On espère les plus heureux effets de l'emprunt forcé; mais, après son recouvrement, on voudrait, que l'on rapportât le décret qui déclare l'argent marchandise, et qu'on ne laissât en circulation que les assignats de 25 jusqu'à 500. Ce sont surtout les fermiers que l'on voudrait voir fortement imposés.

Le bruit court, que le général Pichegru est dans ce moment à Paris incognito, et qu'il y est venu demander au directoire cinquante mille hommes et cent millions en numéraire.

L'on prétend que les agioteurs de Paris ont envoyé dans les principales villes de commerce, des hommes pour y faire monter le louis à 10000 liv..
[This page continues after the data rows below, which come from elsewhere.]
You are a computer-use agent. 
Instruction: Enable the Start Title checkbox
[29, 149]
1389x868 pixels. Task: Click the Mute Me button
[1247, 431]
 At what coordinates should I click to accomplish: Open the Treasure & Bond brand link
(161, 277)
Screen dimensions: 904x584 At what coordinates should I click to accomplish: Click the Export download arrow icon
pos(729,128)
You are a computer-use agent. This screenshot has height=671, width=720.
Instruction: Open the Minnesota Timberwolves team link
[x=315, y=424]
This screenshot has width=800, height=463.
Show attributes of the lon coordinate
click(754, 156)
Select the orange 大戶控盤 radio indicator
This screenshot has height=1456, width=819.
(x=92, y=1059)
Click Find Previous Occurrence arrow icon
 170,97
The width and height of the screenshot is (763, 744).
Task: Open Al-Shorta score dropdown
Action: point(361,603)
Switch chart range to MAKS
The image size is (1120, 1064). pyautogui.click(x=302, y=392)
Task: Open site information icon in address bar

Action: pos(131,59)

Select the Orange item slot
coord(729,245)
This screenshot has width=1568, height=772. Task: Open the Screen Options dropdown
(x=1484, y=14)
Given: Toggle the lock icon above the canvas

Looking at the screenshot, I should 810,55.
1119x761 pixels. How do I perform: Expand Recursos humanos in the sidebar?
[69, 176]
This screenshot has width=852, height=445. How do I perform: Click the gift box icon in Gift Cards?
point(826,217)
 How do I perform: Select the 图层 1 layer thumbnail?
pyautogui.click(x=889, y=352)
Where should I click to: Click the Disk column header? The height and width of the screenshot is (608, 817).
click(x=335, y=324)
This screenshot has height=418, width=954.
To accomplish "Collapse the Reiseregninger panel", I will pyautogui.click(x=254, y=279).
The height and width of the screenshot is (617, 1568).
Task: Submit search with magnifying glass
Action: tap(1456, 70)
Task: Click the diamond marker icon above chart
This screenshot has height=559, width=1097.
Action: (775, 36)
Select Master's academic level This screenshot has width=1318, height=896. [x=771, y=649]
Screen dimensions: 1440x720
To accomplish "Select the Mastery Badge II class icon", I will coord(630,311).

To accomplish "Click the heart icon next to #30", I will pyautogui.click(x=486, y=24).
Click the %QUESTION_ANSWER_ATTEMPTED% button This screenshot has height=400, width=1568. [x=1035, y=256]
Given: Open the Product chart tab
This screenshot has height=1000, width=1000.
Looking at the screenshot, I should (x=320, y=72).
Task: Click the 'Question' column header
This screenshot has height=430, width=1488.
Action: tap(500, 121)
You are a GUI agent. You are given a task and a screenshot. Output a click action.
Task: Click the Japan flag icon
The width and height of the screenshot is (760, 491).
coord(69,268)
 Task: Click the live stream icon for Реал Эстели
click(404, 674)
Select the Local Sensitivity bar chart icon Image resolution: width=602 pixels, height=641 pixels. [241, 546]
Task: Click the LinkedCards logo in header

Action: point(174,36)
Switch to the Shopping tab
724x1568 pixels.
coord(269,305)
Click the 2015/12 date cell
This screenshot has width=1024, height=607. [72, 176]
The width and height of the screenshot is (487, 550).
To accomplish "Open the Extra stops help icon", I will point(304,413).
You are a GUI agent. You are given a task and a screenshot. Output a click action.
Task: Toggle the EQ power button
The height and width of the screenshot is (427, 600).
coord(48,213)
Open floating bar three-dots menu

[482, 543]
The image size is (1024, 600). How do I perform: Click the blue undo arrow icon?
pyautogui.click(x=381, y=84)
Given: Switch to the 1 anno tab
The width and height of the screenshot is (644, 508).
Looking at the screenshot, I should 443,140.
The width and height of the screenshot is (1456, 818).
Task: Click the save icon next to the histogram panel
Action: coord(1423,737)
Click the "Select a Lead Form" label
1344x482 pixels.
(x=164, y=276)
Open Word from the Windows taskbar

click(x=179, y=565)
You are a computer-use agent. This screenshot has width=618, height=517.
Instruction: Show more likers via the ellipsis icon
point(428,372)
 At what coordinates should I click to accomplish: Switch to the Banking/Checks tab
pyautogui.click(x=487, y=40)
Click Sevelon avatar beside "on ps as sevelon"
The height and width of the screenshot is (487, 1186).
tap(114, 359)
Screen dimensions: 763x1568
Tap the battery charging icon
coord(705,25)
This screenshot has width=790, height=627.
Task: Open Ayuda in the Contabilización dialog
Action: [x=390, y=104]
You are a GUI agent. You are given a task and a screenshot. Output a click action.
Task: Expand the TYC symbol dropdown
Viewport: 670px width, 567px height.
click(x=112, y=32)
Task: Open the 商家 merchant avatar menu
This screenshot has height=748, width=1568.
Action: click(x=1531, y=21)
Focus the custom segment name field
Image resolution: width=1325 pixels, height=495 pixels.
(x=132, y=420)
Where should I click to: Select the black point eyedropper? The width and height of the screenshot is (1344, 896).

Le louis s'est couché à 5600v.. Les vols se multiplient d'une manière effrayante; la maison du ministre des Etats-unis, à la barrière de Clichy, vient d'être pillée.

Malgré les recherches des agents chargés de reconnaître les jeunes gens, il en échappe beaucoup à leur surveillance. Plusieurs d'entre eux se procurent des assignats des Chouans, à tout prix, pour se jeter chez eux, lorsqu'ils sortiront de Paris. Quelques-uns se trouvant à l'opéra, où il est survenu une dispute, et croyant que ce spectacle était cerné, ont employé tout leur courage à chercher les moyens de se cacher sous les banquettes et dans les loges. On dit que leur départ occasionne beaucoup de fermentation dans la séance, et que l'on y force de partir jusqu'à des hommes mariés de 35 à 40 ans.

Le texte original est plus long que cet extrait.